MALTA & GOZO
Malta 's enviable position as a Jewel in the Mediterranean is only 93km from Sicily and 290km from North Africa. The 16th century Knights of St John introduced great European culture to construct beautifully fortified cities overlooking secluded bays, breathtaking cliffs, vineyards and traditional fishing villages.
More info can be found in the Facts & Tips section and on the Practical Info section.

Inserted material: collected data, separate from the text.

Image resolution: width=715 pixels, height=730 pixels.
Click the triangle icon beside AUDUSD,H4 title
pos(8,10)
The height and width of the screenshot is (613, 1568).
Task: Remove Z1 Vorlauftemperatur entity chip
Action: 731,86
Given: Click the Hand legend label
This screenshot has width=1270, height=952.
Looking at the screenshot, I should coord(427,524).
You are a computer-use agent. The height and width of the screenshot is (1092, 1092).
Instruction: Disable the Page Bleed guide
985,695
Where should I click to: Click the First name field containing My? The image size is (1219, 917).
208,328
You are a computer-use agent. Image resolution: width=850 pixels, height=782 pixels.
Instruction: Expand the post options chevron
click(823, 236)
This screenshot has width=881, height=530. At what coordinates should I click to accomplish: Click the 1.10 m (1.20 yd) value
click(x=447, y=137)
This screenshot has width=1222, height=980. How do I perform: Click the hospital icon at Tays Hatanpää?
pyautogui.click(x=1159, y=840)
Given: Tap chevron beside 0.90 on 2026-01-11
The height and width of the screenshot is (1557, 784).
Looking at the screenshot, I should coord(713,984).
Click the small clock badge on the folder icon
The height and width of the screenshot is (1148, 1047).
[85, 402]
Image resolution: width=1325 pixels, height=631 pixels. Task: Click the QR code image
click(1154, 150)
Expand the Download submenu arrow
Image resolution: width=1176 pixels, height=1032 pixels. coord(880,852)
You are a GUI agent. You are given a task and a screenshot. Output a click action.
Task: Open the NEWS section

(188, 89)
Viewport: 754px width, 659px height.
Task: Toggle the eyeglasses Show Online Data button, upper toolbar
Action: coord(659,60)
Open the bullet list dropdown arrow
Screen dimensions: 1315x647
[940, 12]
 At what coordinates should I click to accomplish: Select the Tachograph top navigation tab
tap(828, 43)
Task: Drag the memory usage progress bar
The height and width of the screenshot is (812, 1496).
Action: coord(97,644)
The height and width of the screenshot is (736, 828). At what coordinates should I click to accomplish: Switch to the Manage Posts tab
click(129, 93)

Recommended Malta Attractions
Casa Rocca Piccola, Valletta
Gozo 360° Multivision Show, Victoria, Gozo
Great Siege Events Museum, Valletta
Malta Aviation Museum, Ta' Qali
Melita Trains, Rabat
Palazzo Falson Historic House Museum, Mdina
Playmobil FunPark, Hal-Far
The Limestone Heritage Park and Gardens, Siggiewi
Valletta Living History, Valletta
Recommended Natural Attractions
This natural picturesque grotto and its neighbouring system of caverns mirrors the brilliant phosphorescent colours of the underwater flora. The Blue Grotto is located near "Wied iż-Żurrieq" south of the town of Żurrieq.
A number of caves, including the Blue Grotto, which is the biggest one, can be reached by boat from Wied iż-Żurrieq. From Wied iż-Żurrieq one can also see the small island of Filfa. Filfla is uninhabited except for a unique species of lizards that live there. When Malta was a British colony, the island of Filfla was used for target practice by the British Armed Forces. The island is now protected under Maltese law.
The scenery around this area of the island is breathtaking. The cliffs rise out of the blue Mediterranean and the froth of the waves as they hit the rock face can make for some excellent shots.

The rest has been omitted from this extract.